Neighbourhood Watch: Behind The ScenesBehind The Scenes offers a glimpse at some rarely known facts regarding the writing of Alan Ayckbourn's plays with material drawn from the Ayckbourn Archive at the University Of York and the playwright's personal archive.
Copyright: Simon Murgatroyd. Please do not reproduce without the permission of the copyright holder.
- Early concept notes for Neighbourhood Watch by Alan Ayckbourn offer a very different central couple. Martin and Hilda Krark (changed to Massie in the actual play) are still brother and sister, but Martin is described as fiercely right-wing who combined with his sister's strong religious beliefs make "a dangerous combination." In the actual play, Martin and Hilda begin the play as a slightly odd, but harmless couple who share the same faith and give no hint of strident political views. The concept notes also indicate they had a "dark childhood with a domineering father and a submissive mother." There is no reference or even hint of this in the play as written.
- Alan Ayckbourn began writing Neighbourhood Watch in October 2010. Having completed the first act though, the playwright decided he was unhappy with the result, deleted the entire act and rewrote it. He would finish writing the play during the first week of November 2010.

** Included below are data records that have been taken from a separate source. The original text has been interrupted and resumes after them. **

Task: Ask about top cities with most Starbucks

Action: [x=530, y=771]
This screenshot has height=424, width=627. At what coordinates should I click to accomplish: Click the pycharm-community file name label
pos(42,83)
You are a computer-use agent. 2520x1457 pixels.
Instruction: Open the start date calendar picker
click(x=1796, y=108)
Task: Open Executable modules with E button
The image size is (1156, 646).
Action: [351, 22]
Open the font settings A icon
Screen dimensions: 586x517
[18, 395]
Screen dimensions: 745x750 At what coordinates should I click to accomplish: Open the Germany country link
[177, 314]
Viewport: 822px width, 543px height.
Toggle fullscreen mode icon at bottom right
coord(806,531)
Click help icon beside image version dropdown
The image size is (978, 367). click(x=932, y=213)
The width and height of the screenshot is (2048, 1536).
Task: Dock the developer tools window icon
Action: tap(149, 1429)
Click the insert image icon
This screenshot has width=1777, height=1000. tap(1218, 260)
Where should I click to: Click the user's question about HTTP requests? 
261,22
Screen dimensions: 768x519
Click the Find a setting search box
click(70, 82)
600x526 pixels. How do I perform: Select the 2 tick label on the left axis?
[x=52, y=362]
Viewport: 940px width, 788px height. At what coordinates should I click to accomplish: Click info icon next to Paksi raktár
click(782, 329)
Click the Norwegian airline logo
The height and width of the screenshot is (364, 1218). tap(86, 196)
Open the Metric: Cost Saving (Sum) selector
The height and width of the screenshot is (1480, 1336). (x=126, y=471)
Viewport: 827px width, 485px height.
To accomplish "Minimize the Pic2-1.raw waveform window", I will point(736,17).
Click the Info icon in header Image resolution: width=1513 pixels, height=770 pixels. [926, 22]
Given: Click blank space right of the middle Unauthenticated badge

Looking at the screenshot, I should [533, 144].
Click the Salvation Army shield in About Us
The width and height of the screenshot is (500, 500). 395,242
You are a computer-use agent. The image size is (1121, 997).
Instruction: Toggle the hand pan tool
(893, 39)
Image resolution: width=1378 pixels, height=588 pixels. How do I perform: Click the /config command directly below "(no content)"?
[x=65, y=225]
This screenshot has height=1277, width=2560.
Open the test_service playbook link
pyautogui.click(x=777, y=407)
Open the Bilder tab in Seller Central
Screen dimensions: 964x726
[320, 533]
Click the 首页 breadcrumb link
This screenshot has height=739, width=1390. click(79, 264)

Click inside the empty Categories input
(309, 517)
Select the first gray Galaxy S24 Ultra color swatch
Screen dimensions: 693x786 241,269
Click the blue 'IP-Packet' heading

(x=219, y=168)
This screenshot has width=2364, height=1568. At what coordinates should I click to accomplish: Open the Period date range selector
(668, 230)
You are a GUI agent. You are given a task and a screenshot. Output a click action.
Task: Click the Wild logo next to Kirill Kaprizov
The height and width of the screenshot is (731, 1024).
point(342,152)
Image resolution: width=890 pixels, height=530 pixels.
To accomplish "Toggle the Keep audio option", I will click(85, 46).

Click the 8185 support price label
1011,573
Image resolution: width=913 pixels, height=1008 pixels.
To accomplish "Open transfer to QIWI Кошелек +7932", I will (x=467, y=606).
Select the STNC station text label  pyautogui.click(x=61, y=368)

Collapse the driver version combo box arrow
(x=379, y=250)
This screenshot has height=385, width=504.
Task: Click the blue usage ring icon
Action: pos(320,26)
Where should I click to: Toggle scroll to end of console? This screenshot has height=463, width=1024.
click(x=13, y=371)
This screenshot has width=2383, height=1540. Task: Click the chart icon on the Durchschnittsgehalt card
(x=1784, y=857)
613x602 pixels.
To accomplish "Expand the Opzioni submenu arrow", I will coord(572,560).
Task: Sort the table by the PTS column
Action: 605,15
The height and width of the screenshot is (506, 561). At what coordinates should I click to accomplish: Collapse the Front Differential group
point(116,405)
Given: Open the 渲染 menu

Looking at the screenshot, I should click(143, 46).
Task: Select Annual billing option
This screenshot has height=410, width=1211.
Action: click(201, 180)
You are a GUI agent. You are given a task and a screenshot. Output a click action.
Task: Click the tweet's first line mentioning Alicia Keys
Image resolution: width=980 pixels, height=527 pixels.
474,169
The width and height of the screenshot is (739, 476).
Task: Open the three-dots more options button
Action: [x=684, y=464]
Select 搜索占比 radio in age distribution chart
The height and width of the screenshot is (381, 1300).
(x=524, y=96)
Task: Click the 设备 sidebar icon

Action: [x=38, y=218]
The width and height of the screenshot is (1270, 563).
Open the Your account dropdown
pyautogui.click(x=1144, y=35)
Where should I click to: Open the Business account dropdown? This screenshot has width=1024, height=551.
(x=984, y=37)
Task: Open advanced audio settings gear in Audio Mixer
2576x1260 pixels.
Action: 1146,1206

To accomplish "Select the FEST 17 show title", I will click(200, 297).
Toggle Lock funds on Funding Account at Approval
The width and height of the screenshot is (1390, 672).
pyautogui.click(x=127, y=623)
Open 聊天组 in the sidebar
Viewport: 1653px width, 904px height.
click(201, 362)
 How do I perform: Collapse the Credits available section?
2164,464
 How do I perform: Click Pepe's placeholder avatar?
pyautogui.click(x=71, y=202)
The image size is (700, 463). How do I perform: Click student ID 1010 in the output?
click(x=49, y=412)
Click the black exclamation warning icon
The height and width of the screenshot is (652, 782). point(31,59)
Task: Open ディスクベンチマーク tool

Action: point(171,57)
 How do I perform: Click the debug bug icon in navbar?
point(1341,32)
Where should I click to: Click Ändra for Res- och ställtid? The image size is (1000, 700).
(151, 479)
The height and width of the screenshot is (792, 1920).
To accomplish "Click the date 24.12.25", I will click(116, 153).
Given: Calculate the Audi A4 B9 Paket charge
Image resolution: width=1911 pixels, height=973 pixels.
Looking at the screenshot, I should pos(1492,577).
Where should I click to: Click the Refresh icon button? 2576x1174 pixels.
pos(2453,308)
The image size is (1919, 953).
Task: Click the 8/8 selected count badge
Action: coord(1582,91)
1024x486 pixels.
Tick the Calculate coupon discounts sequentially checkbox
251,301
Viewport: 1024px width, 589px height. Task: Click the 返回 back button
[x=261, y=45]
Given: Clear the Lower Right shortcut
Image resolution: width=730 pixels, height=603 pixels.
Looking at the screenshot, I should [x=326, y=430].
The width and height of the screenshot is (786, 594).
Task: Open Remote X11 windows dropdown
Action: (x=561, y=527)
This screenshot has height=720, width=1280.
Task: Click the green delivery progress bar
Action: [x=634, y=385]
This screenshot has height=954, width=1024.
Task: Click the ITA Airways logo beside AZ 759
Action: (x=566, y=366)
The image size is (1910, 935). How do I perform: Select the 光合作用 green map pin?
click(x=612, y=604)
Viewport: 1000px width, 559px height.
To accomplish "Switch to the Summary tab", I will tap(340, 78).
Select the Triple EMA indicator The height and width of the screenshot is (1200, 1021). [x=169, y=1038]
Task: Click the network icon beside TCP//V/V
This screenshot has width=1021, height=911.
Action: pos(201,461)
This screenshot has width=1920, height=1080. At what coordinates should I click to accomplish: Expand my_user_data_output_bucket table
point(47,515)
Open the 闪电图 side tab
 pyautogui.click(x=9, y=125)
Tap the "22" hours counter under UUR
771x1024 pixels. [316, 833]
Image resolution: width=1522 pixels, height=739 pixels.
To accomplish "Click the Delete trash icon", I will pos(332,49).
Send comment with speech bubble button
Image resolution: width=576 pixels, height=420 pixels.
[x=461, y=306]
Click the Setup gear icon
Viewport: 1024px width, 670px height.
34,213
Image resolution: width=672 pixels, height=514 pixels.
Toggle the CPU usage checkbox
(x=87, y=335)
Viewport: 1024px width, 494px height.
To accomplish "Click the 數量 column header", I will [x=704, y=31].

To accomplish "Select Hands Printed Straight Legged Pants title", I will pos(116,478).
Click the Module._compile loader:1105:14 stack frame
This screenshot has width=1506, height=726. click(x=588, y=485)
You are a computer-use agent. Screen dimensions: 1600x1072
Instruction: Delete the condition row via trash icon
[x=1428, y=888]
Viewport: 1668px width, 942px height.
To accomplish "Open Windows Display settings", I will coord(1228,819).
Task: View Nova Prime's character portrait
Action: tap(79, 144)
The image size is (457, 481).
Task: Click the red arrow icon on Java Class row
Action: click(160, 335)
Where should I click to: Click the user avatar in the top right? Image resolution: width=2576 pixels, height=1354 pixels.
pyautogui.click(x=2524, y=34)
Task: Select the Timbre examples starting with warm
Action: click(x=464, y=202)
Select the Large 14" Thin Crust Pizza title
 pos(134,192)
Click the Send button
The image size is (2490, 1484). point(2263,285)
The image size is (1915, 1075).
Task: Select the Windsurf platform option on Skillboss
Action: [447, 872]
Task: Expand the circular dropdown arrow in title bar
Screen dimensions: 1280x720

- Although comparisons were frequently made by the media between the subject of Neighbourhood Watch and the August 2011 UK riots which preceded the world premiere of the play, it was entirely coincidental. Alan Ayckbourn had actually written the play in October 2010 and no alterations were made to the play subsequent to that.
- The relationship between Martin and his sister, Hilda, in the early scenes of the play was inspired by the television and radio sitcom Marriage Lines. This show, which ran on BBC1 from 1961 - 1966 and on BBC Radio from 1965 - 1967, starred Richard Briers and Prunella Scales as a newly married couple; although Martin and Hilda obviously are not in the same kind of relationship, Alan wanted a similar light and silly relationship before the play turns darker and the relationship becomes more strained.
- The BBC documentary Imagine: Greetings From Scarborough, broadcast on 16 November 2011, featured a number of filmed extracts from Neighbourhood Watch. It also featured, much to the annoyance of the play's producer the Stephen Joseph Theatre, the final scene of the play which included a major spoiler; at the time of broadcast the play was still being performed in New York with a UK tour to follow.